Elenco dei compiti -
(A) Restituisci dal testo su Caltanissetta il passo che va da "Questo si ripete" a "sono già trascorsi.", copiandolo senza alcuna modifica.
(B) Prosegui il testo su Caltanissetta partendo dal punto in cui si interrompe.

───── Testo

La città di Caltanissetta, quindi i nisseni, sembrano avere un rapporto altalenante con le tematiche che infiammano il dibattito pubblico
C’è la tendenza profonda e percettibile ad accendersi con passione e veemenza su un problema, ma sul momento in cui accade, proporre di scendere in piazza e promettere battaglie, salvo poi lasciar che la fiamma si spenga, la memoria si affievolisca e l’indignazione pian pianino svanisca nel tempo.
Questo si ripete speso, lasciando dietro di sé una serie di cose incompiute o non chiarite e la sensazione che le vere soluzioni siano rimandate indefinitamente.
Facciamo degli esempi
Il debito ATO: promesse di fuoco e un epilogo silenzioso
Simile è la storia del debito ATO. Chi non ricorda le infuocate discussioni, le rassicurazioni sul fatto che “i soldi c’erano” e che non ci sarebbero stati problemi? Vennero promesse battaglie, anche legali, si vociferò di rivelazioni sui retroscena e di un’opposizione ferrea. Il debito, alla fine, fu saldato con un’anticipazione di cassa di ben 10 milioni di euro, una somma sulla quale la città pagherà interessi per i prossimi 27 anni, tre sono già trascorsi.
E le battaglie di fuoco? Le persone pronte a far scoppiare il putiferio? Le rivelazioni? Tutto svanito. Il debito ATO, un tempo argomento di accese discussioni, è ora un capitolo chiuso e dimenticato.
Aumento Tari, dal passato al presente
Durante la sindacatura Gambino, un rincaro di circa il 25% scatenò una vera e propria rivolta cittadina. La mobilitazione fu tale da costringere il sindaco a organizzare un’assemblea pubblica per placare gli animi. L’opposizione di allora, al grido “mai le mani nelle tasche dei cittadini” e riuscì a non far passare neanche l’aumento anche quello di pochi euro, qualcuno disse “anche due o tre euro per una famiglia sono soldi”. Eppure, il tempo è un giudice che non perdona. Nel luglio scorso, quegli stessi che allora si erano eretti a paladini del cittadino hanno approvato un aumento della TARI del 30% o più dopo essersi aumentati emolumenti e successivamente i gettoni di presenza, solo del 68%. Le reazioni? Dopo i primi giorni di sconcerto e i disagi legati ai sequestri dei conti correnti, la questione è scivolata nell’oblio. I conti continuano comunque a essere bloccati, molti non sanno come pagare le le bollette aumentate, ma il clamore sui social si è spento. Questo episodio rivela una triste verità: l’indignazione, è come la mozzarella, ha una data di scadenza.

──────────
───── Dati disponibili

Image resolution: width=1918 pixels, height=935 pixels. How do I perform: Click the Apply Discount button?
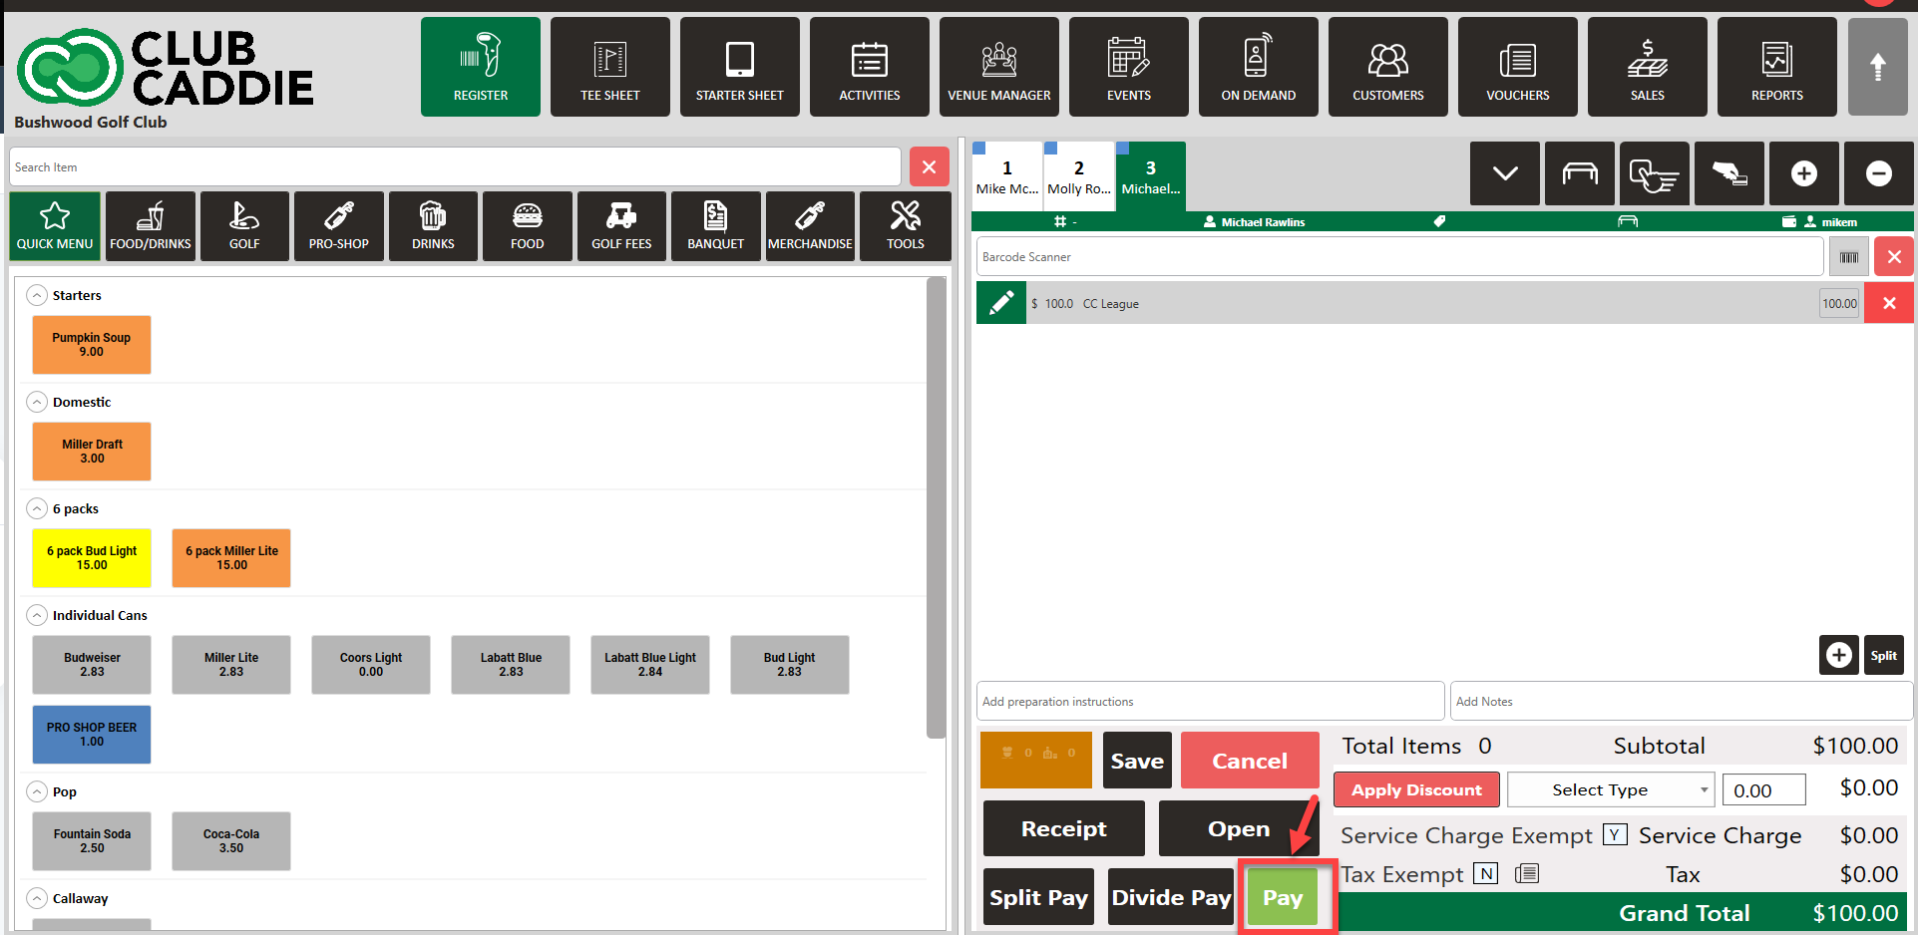tap(1415, 789)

──────────

Elenco delle risposte -
(A)
Questo si ripete speso, lasciando dietro di sé una serie di cose incompiute o non chiarite e la sensazione che le vere soluzioni siano rimandate indefinitamente.
Facciamo degli esempi
Il debito ATO: promesse di fuoco e un epilogo silenzioso
Simile è la storia del debito ATO. Chi non ricorda le infuocate discussioni, le rassicurazioni sul fatto che “i soldi c’erano” e che non ci sarebbero stati problemi? Vennero promesse battaglie, anche legali, si vociferò di rivelazioni sui retroscena e di un’opposizione ferrea. Il debito, alla fine, fu saldato con un’anticipazione di cassa di ben 10 milioni di euro, una somma sulla quale la città pagherà interessi per i prossimi 27 anni, tre sono già trascorsi.

(B)
L’antenna: una storia decennale di disinteresse e occasioni mancate
La vicenda dell‘antenna è forse l’esempio più emblematico di questa inerzia. Il problema, per chi ha buona memoria, emerse già negli ultimi anni della sindacatura Campisi, oltre dieci anni fa. Si parlava di acquisto o cessione come soluzioni imminenti, ma non accadde nulla perché nel frattempo la legislatura arrivò a scadenza. Durante l’amministrazione Ruvolo non successo nulla di eclatante sul discorso antenna, teneva banco il Debito Ato. Si paga o non si paga, i soldi ci sono o non ci sono, visto che il precedente sindaco aveva detto di aver accantonato, nel caso servisse, la somma necessaria, quindi distratti da ciò l’antenna passo in secondo o ultimo piano, visto che nessuno reclamava nulla, manutenzioni comprese. Il problema riemerse con l’amministrazione Gambino, quando Rai Way, non intendendo provvedere più alla manutenzione, propose di cederla per un euro, offrendo anche i 450 mila euro che avrebbe speso per l’abbattimento. La SCIA era già stata posizionata e, dopo queste interlocuzioni e proteste ai piedi dell’antenna, con al presenza anche di S.E. il Vescovo, venne ritirata complice anche il vincolo apposto.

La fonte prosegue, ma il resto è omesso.